→ SUPPLIED DATA
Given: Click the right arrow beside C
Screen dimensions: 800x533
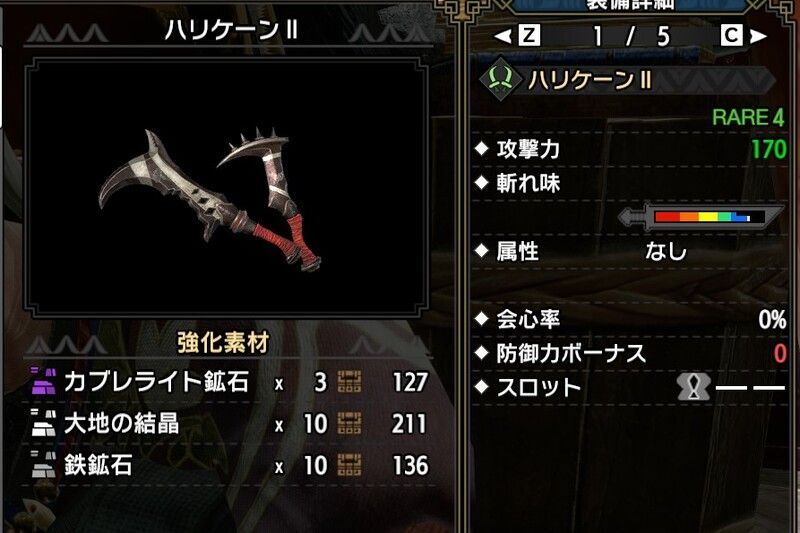Looking at the screenshot, I should pyautogui.click(x=758, y=36).
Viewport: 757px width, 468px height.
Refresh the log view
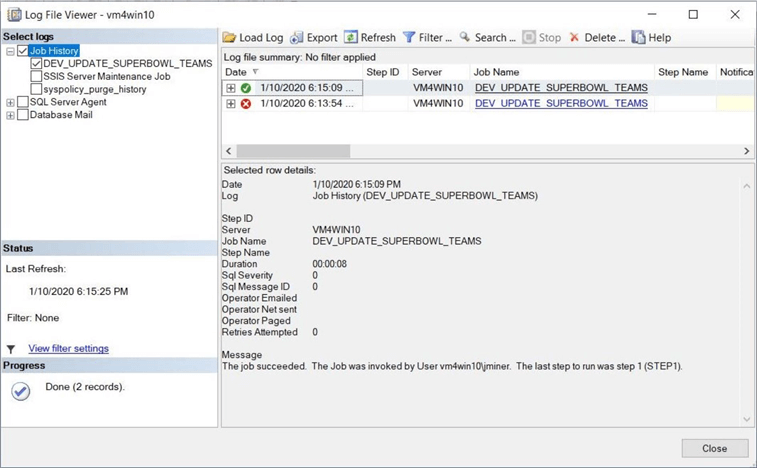point(351,38)
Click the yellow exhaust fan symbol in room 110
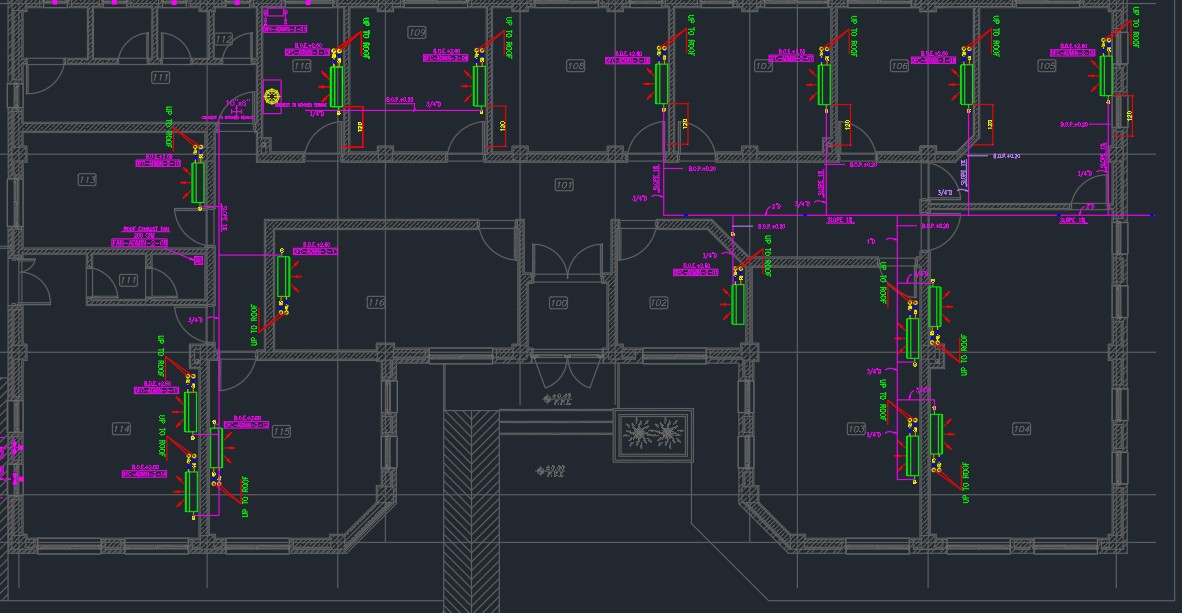 271,97
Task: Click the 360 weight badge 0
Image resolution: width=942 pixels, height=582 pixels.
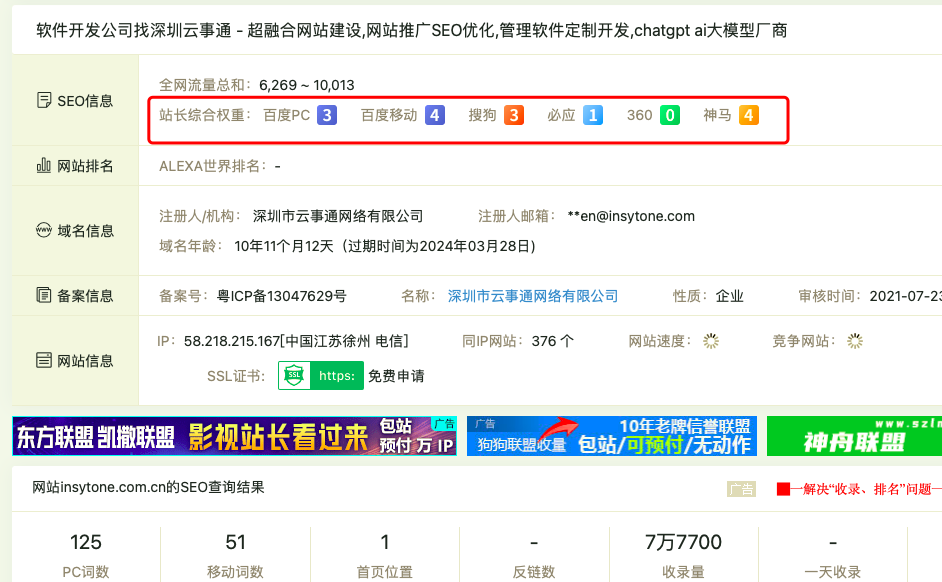Action: coord(669,115)
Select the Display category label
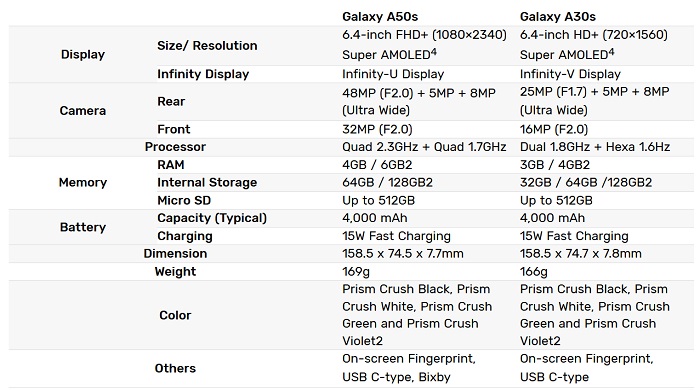Viewport: 700px width, 390px height. (x=83, y=54)

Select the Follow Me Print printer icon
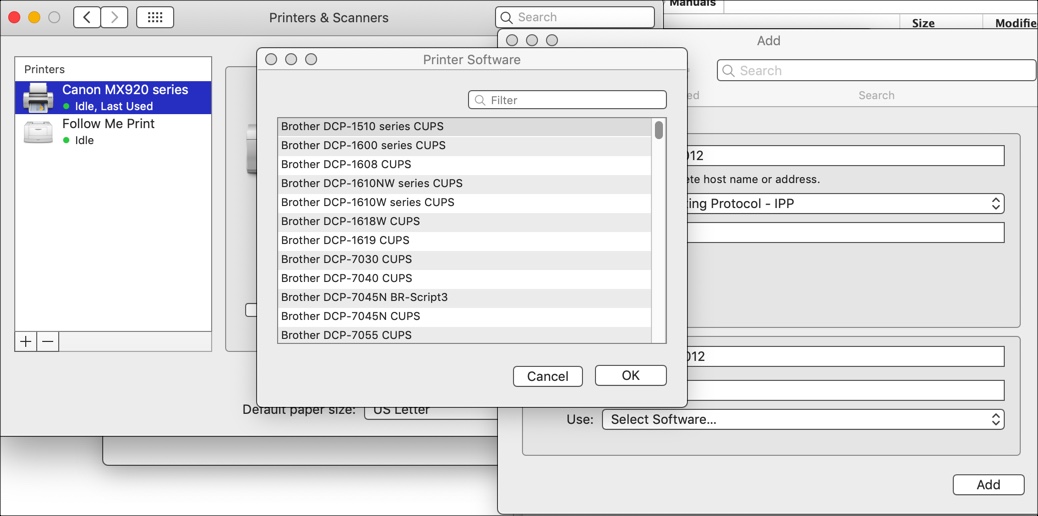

→ ACTIVITY
Give back the listing exactly, with the pictures removed.

→ RESULT OF THIS TASK
Given: Click the right arrow beside C
Screen dimensions: 800x533
Looking at the screenshot, I should pyautogui.click(x=758, y=36).
Viewport: 757px width, 468px height.
Refresh the log view
point(351,38)
Click the yellow exhaust fan symbol in room 110
 271,97
Task: Click the 360 weight badge 0
Image resolution: width=942 pixels, height=582 pixels.
Action: coord(669,115)
Select the Display category label
Viewport: 700px width, 390px height. (x=83, y=54)

Select the Follow Me Print printer icon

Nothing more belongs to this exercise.